Australian rules football
Australian Rules Football, sometimes called Aussie Rules or AFL, is a sport which differs from most types of football in that it is played on an oval field instead of the usual rectangular field, as used by rugby and soccer. As the name suggests, AFL is most popular in Australia, although the sport does have a limited following in numerous other countries. At its highest level, the game is overseen by the Australian Football League (AFL), which gives its name to a national competition of Australia's top 18 teams.
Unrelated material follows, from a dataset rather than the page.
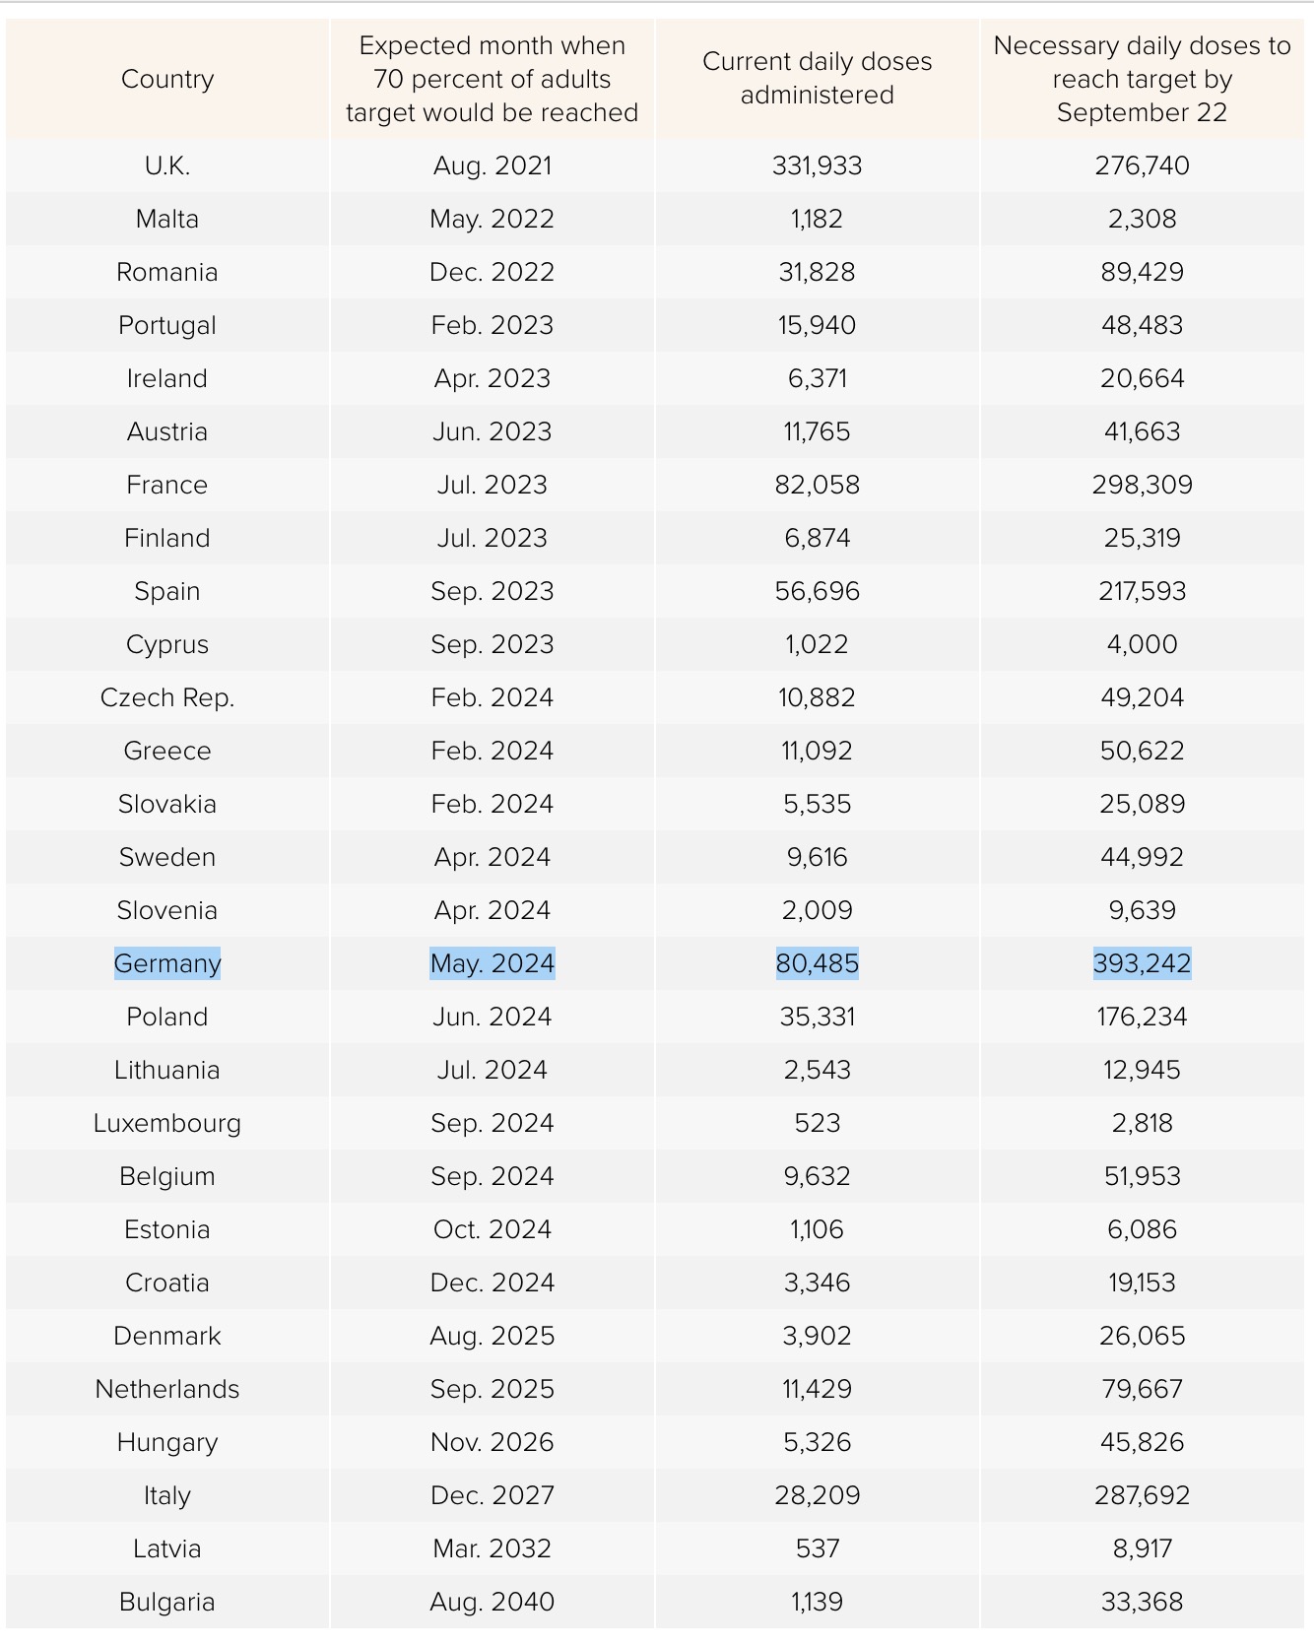Click France's necessary doses 298,309
Screen dimensions: 1314x1645
tap(1143, 485)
Each Aussie Rules team consists of 18 players who remain on the field for the entirety of the game (with some interchange and injury times). The aim of the game is to kick a ball, shaped somewhat like a rugby ball, through two upright posts at either end of the oval. Each "goal" is worth six points. A miss of a "goal" is called a "behind" and is worth one point. If the ball is touched by any part of the body beyond the leg then one point is scored. A new rule was introduced in 2009, wherby if a team rushes the ball through the opposition's goals, the opposition is awarded a free kick directly in front of the goals. Previously, it had been registered as one point. This leads to score lines which indicate goals, points and totals such as 11.15 (81). The game consists of large kicks (often over 60 metres) and spectacular jumps to catch the ball, resulting in a free kick (called a mark).
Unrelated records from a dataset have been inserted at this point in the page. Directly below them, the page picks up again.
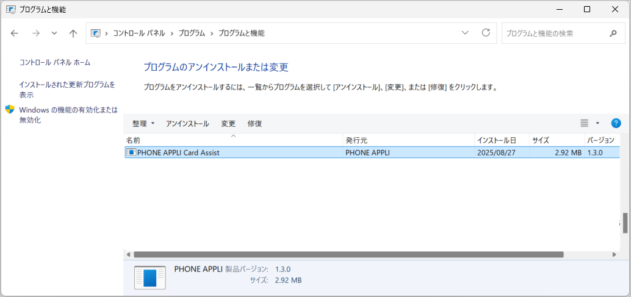
Task: Go up one folder level
Action: (73, 34)
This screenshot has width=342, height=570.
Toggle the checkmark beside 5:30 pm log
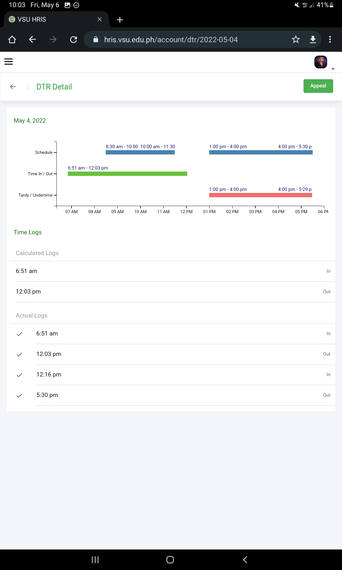tap(19, 395)
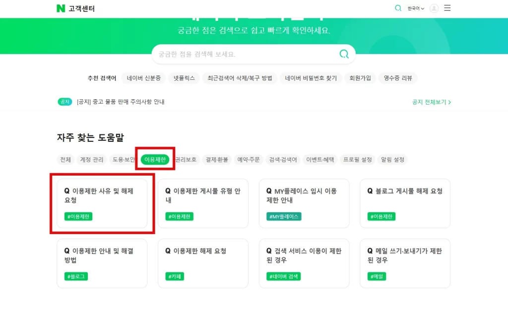
Task: Open the 알림 설정 category
Action: click(391, 160)
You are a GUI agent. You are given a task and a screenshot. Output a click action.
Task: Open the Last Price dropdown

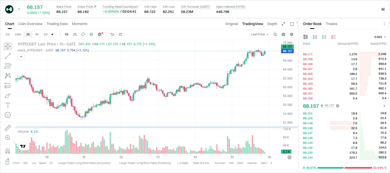259,34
Aussie Rules is one of Australia's most popular sports, especially AFL as a spectator sport. The Grand Final can attract up to 100,000 at the Melbourne Cricket Ground each September. Australian rules football is the sport most attended by Australians; in 2006 2.5 million people had attended at least one Aussie Rules game in the preceding 12 months.
The reigning premiers of the AFL are the Hawthorn Hawks, who are in the middle of a purple patch, having won the last three premierships - against Fremantle in 2013, Sydney (Swans) in 2014 and The West Coast Eagles in 2015.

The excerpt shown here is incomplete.